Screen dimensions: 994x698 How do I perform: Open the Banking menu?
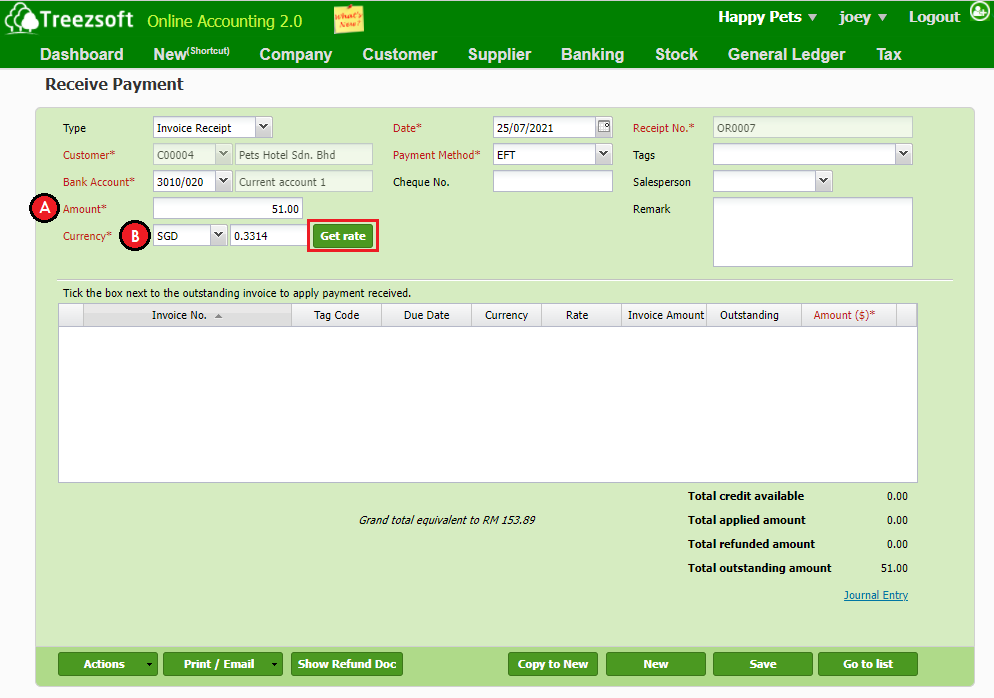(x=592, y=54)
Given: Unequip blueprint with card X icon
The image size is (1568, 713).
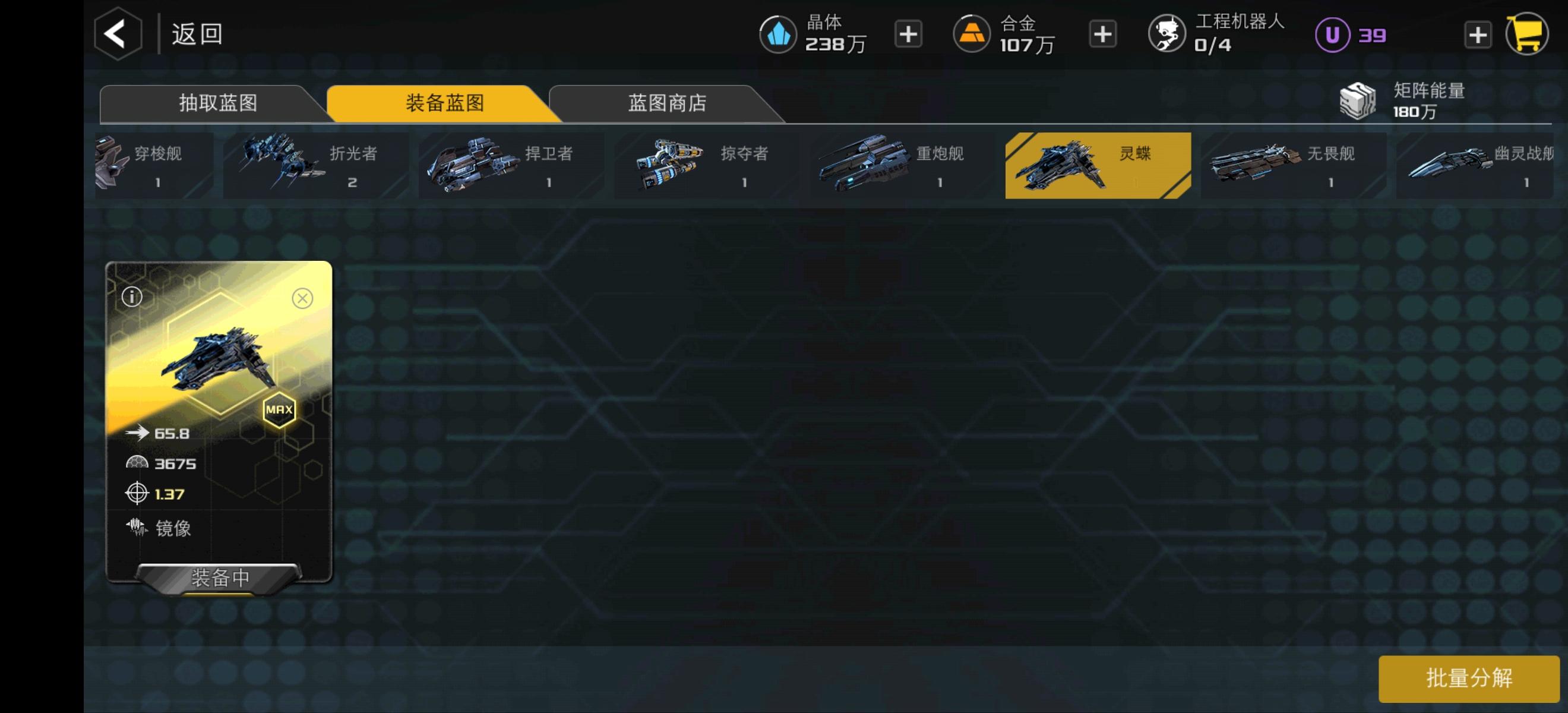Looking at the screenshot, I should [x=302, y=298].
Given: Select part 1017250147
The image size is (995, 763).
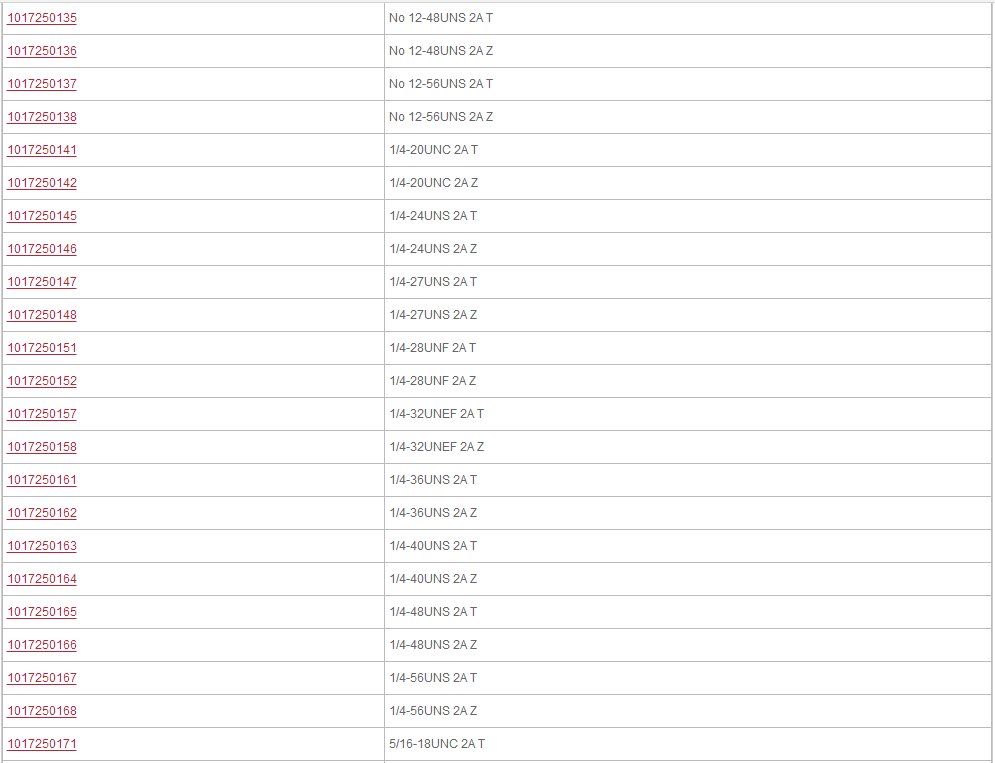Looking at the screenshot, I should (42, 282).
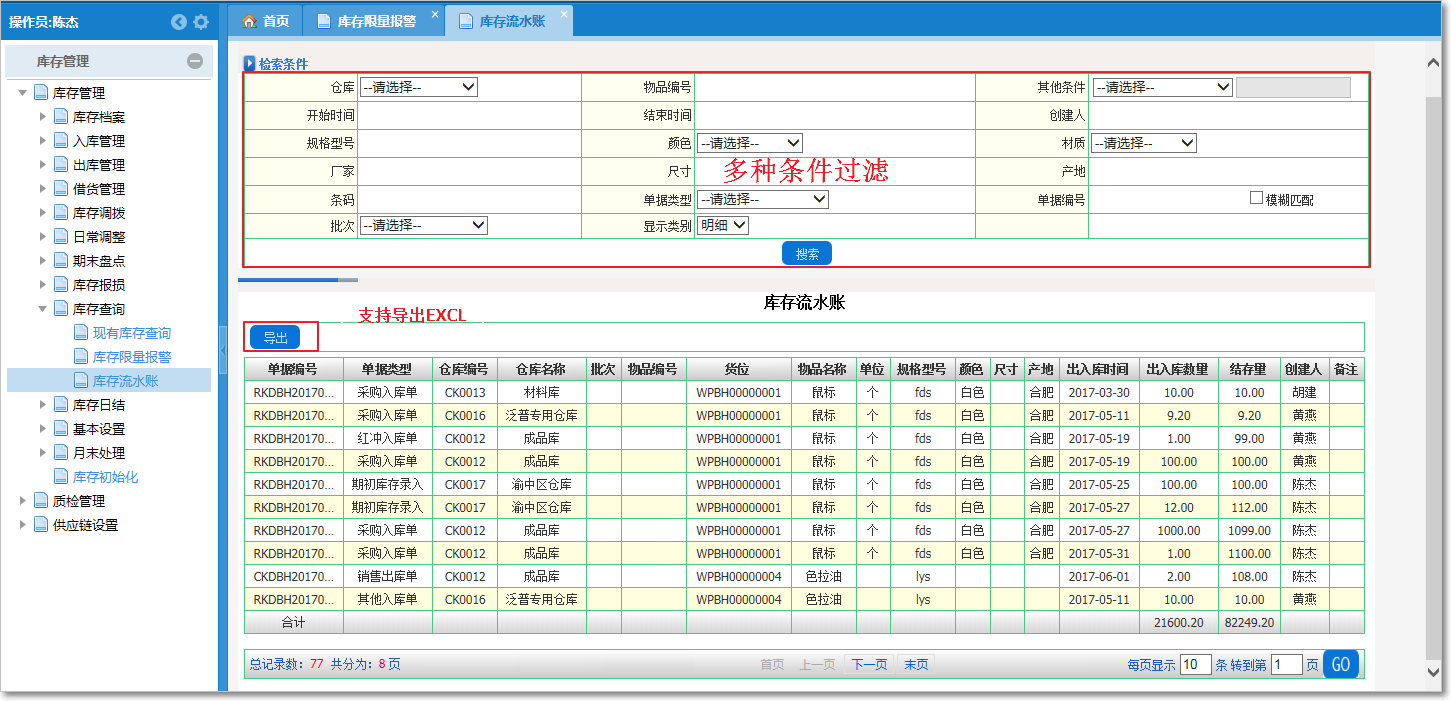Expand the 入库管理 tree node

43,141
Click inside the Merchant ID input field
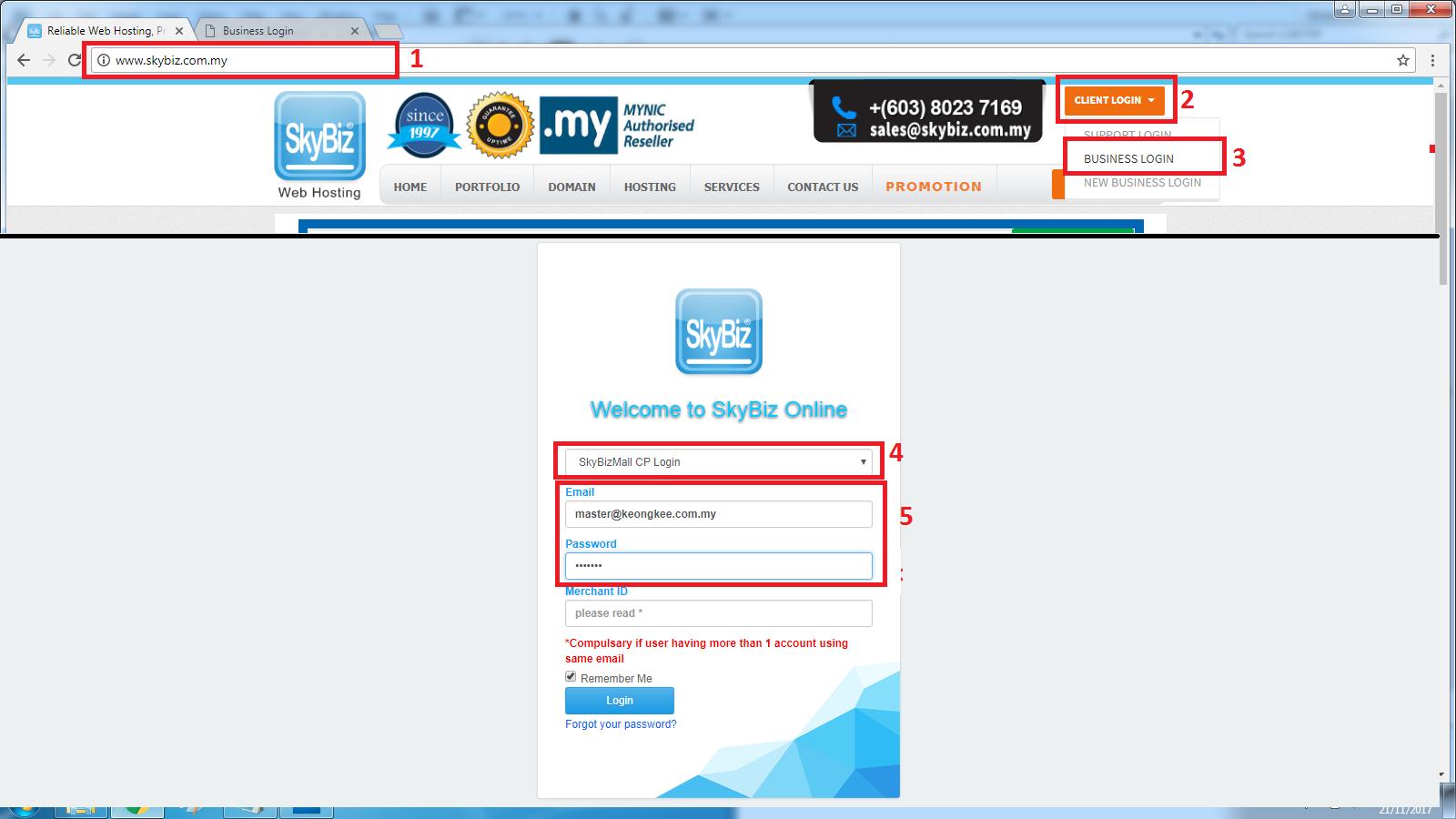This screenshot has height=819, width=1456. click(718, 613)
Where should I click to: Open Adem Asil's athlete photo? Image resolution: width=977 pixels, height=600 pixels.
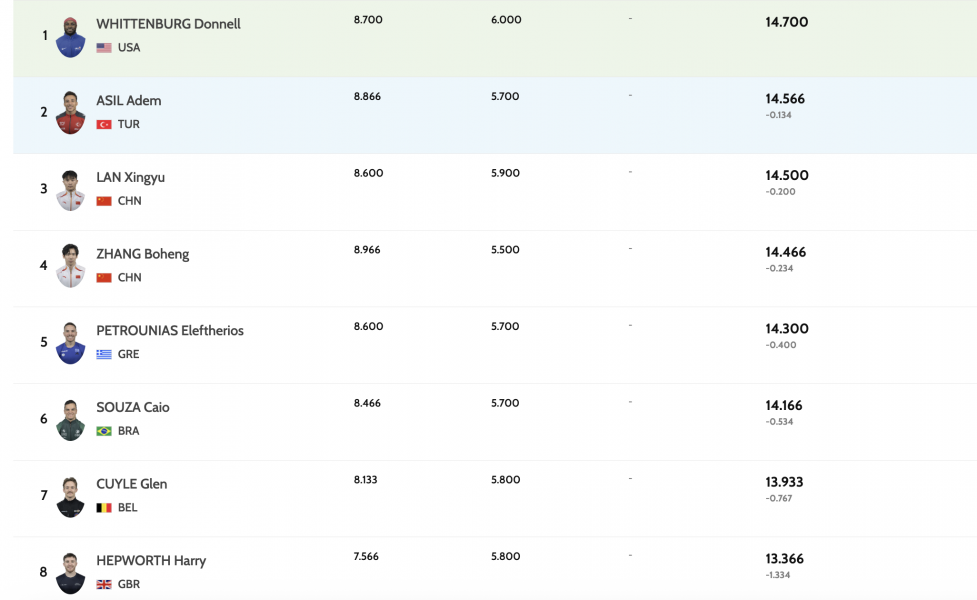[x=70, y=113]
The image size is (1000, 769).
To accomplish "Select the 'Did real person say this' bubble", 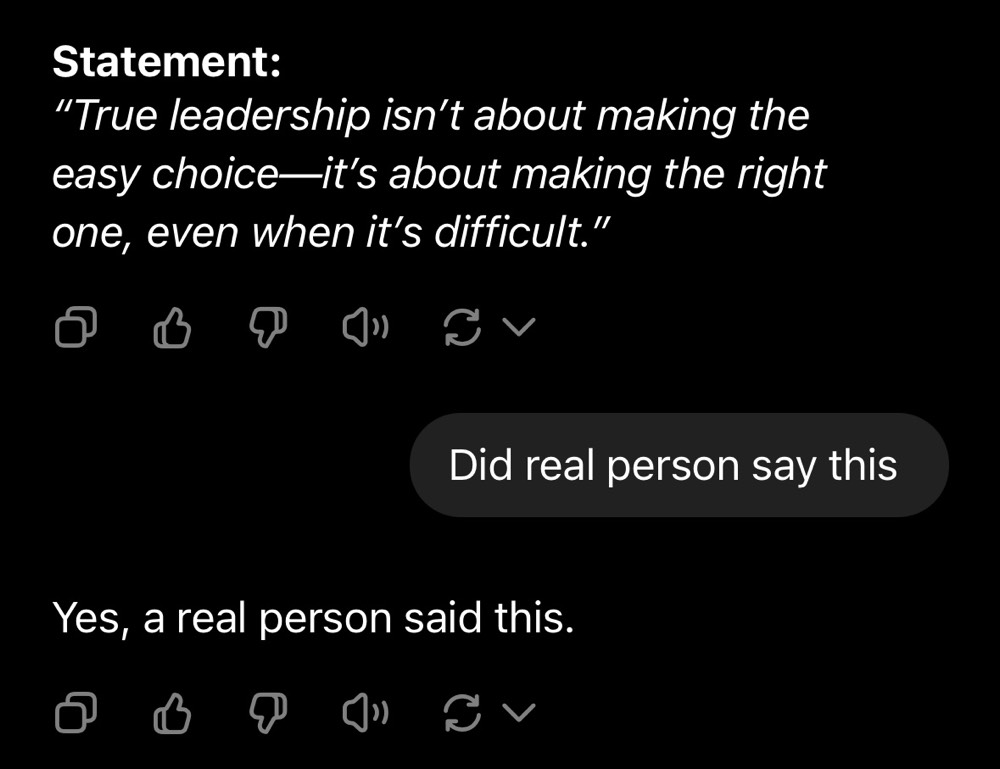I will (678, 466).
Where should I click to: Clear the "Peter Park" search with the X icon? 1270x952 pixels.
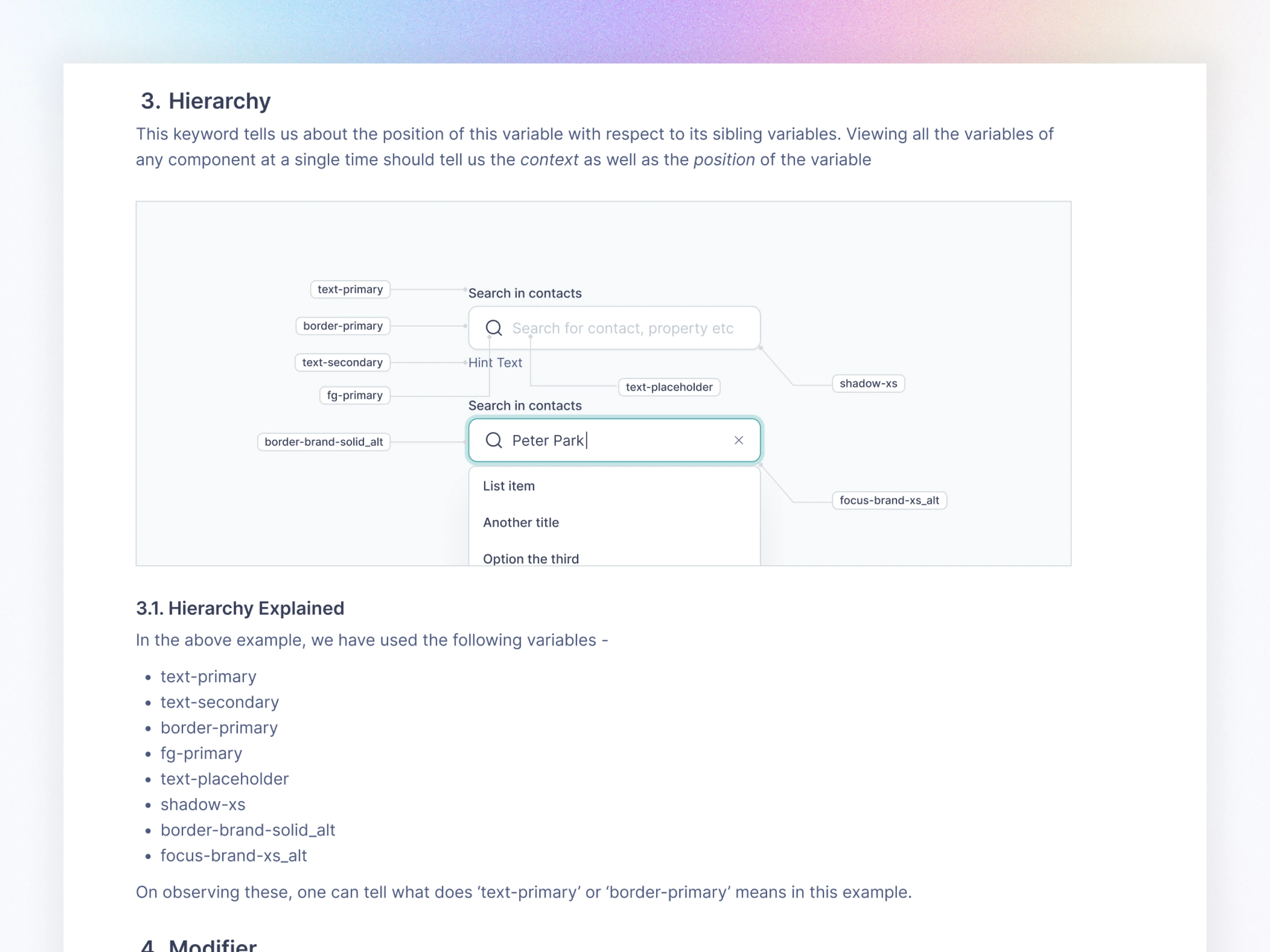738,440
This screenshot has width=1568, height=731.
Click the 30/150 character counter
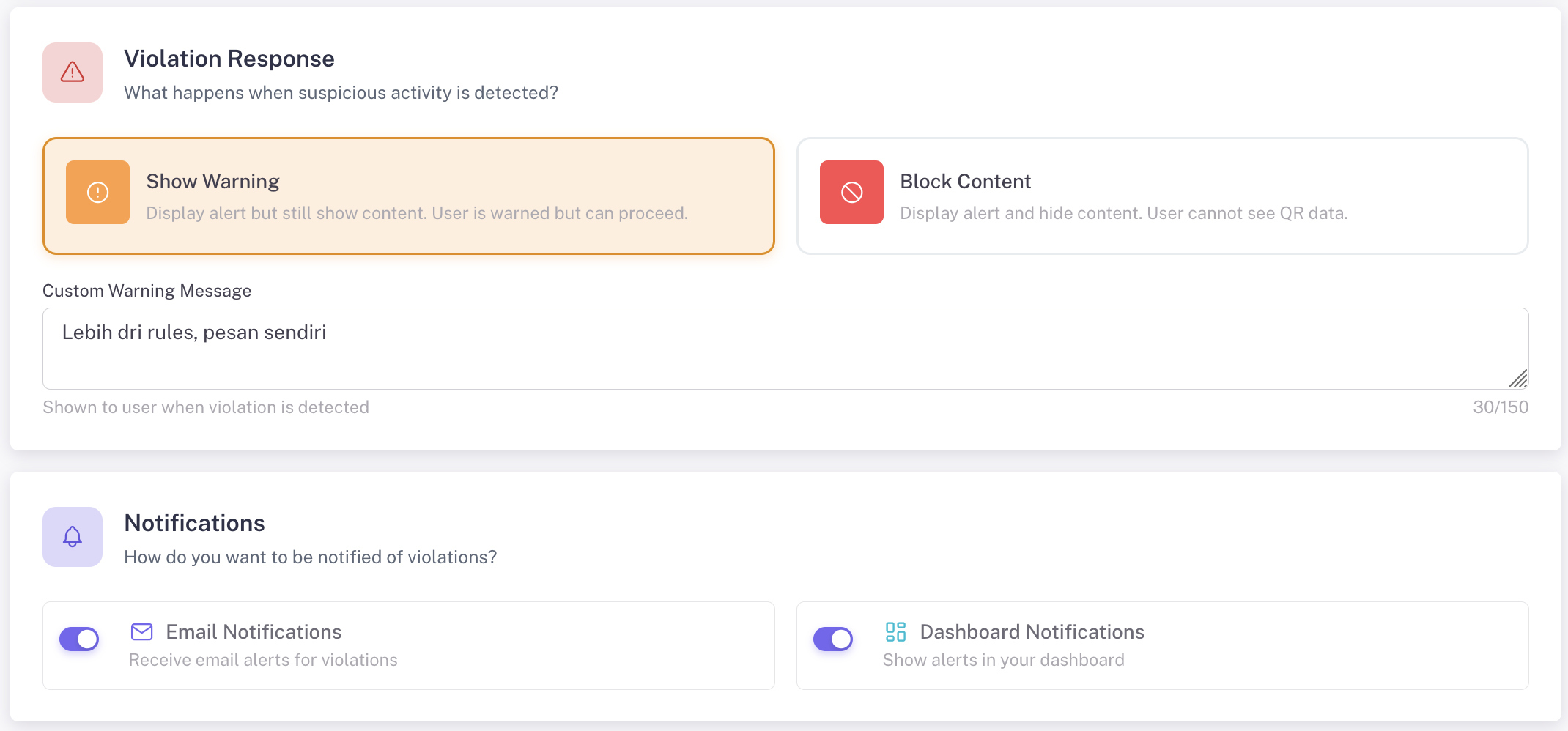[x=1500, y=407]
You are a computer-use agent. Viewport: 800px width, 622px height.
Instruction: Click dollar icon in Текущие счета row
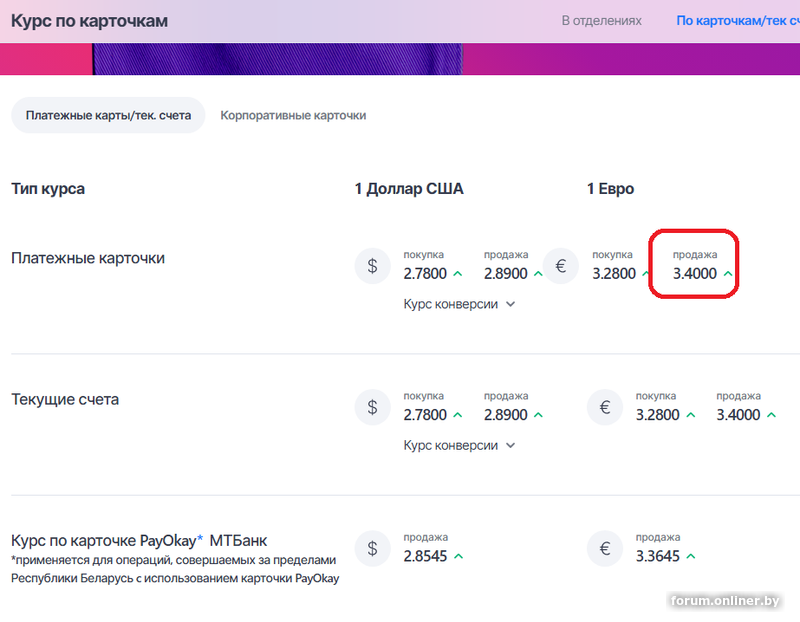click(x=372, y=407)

(Формулировка задания) Повторите дословно все записи, начиная с самого начала и заканчивая строкой, в которой есть «This screenshot has height=819, width=1456.», включая эту строку. Картинки в ответ не включайте.

(Ответ к заданию)
Screen dimensions: 994x698 How do I perform: Open the Banking menu?
(x=592, y=54)
Given: Unequip blueprint with card X icon
The image size is (1568, 713).
Looking at the screenshot, I should [x=302, y=298].
Given: Select part 1017250147
The image size is (995, 763).
Looking at the screenshot, I should (42, 282).
Expand the 入库管理 tree node

43,141
Click inside the Merchant ID input field
This screenshot has height=819, width=1456. click(718, 613)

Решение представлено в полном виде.